=== Exercise objective ===
How many lines in the records below contain the word "front"? Reply with the number alone.
---------------
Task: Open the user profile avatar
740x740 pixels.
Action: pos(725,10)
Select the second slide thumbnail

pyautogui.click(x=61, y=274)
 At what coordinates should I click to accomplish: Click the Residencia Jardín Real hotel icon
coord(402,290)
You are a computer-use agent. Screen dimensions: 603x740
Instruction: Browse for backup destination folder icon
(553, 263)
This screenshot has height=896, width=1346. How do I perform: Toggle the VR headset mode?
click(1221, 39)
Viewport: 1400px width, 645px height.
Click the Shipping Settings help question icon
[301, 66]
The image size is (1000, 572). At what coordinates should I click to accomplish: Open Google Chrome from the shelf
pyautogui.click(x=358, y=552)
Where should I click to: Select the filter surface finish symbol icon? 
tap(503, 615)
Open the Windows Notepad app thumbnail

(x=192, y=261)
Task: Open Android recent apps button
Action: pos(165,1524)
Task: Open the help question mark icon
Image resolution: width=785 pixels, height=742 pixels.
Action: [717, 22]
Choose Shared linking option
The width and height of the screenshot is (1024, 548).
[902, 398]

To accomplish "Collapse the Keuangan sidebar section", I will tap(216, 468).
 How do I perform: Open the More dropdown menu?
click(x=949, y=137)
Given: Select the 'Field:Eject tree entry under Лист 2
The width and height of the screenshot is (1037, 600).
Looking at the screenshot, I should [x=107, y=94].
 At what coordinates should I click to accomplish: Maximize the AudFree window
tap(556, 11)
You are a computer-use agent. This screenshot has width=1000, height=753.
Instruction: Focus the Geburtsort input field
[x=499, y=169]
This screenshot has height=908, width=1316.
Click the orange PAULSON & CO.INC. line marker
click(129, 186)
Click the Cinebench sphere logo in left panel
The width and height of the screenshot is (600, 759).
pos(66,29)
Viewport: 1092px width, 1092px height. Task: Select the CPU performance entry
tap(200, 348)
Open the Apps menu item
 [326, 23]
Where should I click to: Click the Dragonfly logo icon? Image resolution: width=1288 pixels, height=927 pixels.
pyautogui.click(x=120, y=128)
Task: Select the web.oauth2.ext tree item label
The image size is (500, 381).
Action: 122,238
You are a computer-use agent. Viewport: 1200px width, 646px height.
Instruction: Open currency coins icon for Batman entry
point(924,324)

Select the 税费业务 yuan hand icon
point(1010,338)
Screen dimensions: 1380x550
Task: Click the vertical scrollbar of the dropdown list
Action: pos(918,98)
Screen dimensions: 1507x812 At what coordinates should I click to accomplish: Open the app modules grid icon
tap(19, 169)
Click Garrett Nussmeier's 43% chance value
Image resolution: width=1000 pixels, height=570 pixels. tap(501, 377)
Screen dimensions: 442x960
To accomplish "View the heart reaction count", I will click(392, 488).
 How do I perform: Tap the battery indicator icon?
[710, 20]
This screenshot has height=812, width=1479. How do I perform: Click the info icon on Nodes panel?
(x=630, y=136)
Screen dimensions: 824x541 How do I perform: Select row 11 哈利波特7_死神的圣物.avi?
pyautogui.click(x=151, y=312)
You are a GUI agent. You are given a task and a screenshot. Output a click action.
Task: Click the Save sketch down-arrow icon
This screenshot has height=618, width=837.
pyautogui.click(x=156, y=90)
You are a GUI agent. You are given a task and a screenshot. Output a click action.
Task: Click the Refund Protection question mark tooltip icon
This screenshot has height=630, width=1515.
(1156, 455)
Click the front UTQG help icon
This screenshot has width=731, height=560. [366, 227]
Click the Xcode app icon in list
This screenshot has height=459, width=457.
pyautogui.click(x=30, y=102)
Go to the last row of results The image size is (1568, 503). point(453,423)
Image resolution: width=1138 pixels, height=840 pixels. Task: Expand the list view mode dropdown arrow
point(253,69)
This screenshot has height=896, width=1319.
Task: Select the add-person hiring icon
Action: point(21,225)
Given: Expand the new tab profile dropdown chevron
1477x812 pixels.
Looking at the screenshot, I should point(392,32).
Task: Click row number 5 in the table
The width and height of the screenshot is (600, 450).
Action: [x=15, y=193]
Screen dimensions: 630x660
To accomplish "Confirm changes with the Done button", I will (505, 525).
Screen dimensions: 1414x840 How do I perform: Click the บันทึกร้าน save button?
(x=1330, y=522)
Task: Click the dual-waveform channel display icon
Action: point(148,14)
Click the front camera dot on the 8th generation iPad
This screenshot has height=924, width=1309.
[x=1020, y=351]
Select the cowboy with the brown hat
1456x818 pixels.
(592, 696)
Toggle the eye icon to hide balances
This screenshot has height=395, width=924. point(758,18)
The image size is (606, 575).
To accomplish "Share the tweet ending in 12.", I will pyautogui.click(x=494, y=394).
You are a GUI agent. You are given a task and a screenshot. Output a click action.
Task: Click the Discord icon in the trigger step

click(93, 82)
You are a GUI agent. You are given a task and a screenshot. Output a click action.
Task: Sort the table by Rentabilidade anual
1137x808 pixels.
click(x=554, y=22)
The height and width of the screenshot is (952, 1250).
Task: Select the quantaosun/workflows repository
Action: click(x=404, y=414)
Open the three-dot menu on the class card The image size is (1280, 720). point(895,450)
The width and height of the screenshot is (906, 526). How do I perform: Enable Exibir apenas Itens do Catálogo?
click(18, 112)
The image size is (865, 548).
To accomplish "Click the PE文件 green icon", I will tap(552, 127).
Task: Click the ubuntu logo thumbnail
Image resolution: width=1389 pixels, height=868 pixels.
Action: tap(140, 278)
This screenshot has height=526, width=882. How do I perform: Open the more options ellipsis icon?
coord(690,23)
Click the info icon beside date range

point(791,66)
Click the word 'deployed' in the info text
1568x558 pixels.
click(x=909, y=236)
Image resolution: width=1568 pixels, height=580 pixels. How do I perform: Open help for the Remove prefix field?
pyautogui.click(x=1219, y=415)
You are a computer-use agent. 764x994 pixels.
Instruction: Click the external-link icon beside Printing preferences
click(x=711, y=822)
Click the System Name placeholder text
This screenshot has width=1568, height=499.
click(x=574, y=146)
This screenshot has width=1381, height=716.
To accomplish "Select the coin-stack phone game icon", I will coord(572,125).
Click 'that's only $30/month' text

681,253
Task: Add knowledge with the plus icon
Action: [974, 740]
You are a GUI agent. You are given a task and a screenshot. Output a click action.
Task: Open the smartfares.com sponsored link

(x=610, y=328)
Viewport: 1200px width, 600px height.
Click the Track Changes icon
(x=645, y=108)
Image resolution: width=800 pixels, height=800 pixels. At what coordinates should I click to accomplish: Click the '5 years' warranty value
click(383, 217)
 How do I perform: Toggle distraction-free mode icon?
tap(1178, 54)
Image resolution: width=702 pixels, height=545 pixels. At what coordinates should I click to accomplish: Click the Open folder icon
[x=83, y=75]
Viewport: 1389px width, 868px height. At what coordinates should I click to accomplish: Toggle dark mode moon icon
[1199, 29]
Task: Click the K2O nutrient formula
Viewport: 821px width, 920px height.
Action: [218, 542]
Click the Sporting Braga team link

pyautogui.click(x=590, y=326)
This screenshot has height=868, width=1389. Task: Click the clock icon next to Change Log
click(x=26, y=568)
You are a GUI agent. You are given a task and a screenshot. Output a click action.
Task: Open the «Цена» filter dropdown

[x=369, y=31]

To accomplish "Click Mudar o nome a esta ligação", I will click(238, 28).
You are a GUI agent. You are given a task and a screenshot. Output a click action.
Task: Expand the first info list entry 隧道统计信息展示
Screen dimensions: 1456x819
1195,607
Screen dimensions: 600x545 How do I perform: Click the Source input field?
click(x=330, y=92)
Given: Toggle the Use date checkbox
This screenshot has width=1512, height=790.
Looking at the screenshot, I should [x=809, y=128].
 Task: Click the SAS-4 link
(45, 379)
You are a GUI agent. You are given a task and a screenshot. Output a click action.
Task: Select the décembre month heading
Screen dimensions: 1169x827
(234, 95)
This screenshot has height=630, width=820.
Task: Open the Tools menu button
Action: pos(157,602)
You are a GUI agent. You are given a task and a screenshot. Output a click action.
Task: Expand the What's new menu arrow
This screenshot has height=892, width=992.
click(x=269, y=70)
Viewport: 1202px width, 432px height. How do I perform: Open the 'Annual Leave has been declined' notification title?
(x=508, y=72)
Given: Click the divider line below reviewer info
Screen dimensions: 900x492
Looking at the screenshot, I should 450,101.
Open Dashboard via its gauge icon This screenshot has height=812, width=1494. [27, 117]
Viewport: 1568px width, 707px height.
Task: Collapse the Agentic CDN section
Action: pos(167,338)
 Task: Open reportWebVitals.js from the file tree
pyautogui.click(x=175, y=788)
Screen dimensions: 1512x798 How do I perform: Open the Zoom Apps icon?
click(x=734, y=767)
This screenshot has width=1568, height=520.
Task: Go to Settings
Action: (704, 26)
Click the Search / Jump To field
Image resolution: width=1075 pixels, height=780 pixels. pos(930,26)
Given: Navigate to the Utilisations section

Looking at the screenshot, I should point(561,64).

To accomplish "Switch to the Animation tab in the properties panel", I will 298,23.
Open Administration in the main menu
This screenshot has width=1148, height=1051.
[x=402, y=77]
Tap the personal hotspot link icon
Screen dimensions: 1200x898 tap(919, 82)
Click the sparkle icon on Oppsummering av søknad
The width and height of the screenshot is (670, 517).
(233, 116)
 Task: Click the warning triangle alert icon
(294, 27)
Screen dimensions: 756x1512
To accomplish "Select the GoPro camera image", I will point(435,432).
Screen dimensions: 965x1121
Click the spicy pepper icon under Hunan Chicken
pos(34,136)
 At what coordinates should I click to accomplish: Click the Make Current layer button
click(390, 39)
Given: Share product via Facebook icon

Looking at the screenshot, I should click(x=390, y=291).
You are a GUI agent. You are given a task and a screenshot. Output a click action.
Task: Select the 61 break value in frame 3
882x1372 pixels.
---------------
=== Exercise solution ===
2